Aaron Renn on the newly-released census data:
Last week the Census Bureau released 2013 population estimates for counties and metro areas. There are three main takeaways I saw: 1) the increasing dominance of large metro areas 2) the continued move to the Sunbelt and 3) deceleration of the exurbanization rate.
The continued regional population shift to the South, and to a somewhat lesser extent the West, was well-highlighted by Wendell Cox. This isn’t popular in urban circles, but just as with the above, we have to start with actual reality. There was some view that the Great Recession would pop a Sunbelt bubble, but it doesn’t seem to have happened. Even a place with no heritage as a business center like Phoenix is growing again.
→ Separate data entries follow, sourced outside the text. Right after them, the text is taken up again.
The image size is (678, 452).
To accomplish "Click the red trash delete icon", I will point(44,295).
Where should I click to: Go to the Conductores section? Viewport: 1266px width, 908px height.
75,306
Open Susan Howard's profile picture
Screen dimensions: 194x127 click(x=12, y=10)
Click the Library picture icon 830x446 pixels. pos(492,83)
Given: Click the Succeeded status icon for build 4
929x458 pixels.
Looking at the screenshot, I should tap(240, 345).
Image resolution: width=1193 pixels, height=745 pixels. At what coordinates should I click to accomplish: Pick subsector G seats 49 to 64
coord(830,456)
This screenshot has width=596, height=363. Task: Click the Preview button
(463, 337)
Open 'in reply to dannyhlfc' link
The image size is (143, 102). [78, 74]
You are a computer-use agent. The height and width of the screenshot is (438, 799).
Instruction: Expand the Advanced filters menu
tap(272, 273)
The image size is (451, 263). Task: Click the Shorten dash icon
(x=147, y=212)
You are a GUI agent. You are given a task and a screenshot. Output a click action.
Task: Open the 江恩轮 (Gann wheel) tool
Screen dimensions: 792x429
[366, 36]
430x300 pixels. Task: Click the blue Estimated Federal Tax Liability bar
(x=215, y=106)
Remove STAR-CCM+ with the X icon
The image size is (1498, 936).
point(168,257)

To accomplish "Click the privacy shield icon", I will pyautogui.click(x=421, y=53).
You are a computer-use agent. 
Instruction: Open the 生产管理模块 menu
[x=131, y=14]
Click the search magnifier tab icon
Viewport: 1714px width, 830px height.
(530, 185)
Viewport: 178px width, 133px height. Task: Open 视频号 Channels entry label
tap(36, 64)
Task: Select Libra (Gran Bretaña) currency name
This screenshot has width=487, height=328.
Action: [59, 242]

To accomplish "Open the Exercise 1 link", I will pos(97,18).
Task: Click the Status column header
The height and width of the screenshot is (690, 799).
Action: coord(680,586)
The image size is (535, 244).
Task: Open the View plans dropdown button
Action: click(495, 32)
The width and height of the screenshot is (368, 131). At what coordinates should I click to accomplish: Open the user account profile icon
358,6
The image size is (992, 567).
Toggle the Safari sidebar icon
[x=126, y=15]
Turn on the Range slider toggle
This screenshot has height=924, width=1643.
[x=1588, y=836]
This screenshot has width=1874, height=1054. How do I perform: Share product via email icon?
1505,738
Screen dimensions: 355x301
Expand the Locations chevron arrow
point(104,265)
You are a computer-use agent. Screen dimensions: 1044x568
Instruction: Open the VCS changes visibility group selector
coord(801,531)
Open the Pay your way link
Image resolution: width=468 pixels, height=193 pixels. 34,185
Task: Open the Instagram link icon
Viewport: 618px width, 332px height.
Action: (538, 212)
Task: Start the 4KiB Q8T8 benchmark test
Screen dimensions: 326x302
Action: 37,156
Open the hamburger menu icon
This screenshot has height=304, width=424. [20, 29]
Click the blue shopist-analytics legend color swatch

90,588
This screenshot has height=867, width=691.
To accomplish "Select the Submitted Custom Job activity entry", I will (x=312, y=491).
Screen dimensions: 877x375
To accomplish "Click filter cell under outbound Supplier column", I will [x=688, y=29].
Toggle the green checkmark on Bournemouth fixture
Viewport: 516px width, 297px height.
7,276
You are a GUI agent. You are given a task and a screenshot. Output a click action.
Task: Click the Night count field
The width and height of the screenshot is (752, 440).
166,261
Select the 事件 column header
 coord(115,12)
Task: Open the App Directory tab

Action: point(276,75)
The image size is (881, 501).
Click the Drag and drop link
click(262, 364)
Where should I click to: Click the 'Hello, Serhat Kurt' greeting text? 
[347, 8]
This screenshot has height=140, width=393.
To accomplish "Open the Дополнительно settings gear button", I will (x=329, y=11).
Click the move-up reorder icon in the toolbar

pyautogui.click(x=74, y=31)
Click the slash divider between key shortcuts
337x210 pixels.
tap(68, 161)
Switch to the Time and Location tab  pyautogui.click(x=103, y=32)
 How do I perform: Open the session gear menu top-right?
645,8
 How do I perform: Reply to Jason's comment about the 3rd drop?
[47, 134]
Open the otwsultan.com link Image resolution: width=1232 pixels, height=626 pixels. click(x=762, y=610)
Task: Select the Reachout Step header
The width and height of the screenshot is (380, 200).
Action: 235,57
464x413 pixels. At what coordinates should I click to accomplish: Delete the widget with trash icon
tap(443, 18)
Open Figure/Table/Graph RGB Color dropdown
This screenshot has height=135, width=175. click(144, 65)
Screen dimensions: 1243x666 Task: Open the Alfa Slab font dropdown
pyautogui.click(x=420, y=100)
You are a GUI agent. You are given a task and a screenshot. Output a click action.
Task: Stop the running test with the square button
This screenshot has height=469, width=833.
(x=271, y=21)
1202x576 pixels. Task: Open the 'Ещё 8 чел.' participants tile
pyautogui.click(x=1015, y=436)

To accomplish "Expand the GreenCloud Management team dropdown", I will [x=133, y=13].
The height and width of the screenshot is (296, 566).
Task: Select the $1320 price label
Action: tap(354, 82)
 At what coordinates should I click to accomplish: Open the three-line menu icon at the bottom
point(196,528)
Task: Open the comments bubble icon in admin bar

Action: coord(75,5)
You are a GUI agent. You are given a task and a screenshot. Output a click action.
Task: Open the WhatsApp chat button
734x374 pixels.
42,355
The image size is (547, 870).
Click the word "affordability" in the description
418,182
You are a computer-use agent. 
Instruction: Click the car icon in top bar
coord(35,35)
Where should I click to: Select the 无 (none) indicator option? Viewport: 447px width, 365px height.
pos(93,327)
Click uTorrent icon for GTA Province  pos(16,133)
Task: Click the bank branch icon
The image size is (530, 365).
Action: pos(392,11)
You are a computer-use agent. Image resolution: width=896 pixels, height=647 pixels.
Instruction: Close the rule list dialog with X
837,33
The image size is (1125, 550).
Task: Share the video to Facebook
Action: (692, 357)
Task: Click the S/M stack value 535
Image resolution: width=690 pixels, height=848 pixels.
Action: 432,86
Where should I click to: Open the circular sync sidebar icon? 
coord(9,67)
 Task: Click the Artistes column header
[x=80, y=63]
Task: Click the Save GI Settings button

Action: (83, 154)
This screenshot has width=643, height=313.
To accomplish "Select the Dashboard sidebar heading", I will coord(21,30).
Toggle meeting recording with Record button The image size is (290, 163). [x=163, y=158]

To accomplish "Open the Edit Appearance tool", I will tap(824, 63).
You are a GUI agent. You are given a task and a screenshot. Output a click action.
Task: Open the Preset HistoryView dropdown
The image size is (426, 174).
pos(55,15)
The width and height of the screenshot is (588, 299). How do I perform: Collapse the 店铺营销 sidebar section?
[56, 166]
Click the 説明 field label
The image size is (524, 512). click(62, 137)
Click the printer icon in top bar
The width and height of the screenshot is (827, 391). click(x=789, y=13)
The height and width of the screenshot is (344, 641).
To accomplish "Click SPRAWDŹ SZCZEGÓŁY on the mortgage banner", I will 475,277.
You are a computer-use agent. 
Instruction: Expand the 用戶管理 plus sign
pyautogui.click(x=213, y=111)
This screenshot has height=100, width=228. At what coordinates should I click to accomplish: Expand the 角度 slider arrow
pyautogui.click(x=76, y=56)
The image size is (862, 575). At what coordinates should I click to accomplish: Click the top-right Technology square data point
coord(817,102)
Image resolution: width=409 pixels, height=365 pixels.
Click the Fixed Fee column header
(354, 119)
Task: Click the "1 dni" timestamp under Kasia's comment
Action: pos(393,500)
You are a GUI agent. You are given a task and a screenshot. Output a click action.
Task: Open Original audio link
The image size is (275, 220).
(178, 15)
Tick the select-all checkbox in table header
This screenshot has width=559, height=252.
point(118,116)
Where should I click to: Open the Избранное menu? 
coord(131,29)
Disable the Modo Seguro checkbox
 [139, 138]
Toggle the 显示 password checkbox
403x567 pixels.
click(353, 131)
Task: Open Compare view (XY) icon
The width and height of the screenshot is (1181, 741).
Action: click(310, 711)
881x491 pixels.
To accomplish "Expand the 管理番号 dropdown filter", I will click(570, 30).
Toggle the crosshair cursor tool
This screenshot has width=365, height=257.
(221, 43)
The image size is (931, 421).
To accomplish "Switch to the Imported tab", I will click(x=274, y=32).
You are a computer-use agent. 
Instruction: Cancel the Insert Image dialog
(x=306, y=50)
I'm no fan of how Wendell Cox distorts data to support his agenda, but Renn is correct here that urbanists should not be afraid of looking at reality. I'm also not surprised by the trend lines, since population shifts tend to take place over decade-long periods instead of a few years. As long as we have reliable air conditioning, for example, the Sunbelt will continue to thrive. Given the choice between long, hot summers and the snow and ice of winter, people have been voting with their feet for quite some time to choose heat. Here's hoping that more and more Sunbelt cities can grow up to become more walkable, sociable places.
Pete Saunders brings some thought-provoking data to take down the notion that we focus far too much on population data and not enough on pure economic data.
Between 1970 and 2010, the U.S. population grew by 51 percent, from 203 million to 307 million. The gross domestic product (GDP), in constant 2000 dollars, grew 210 percent, from $4.7 trillion to $14.6 trillion. Not bad. During that same time, Germany's economy grew just 124 percent, from $929 billion to $2.1 trillion. But Germany's population, much smaller than the U.S., grew only five percent over the same period, from 78 million to 82 million.
Here's another way of looking at it. The U.S. economy is reliant on population growth for economic growth, while German economy is not. Witness this table of ratio of GDP to population growth for both nations:
GDP to Population Ratio, 1970-2010
Yes, Germany's economy grew 24 times faster than its population, while the U.S. economy grew only 4 times faster than its population.
He goes into more detail in the piece, which I found to be a fascinating and spot-on look at how our Growth Ponzi Scheme, as Chuck Marohn describes it, dominates our economic discourse.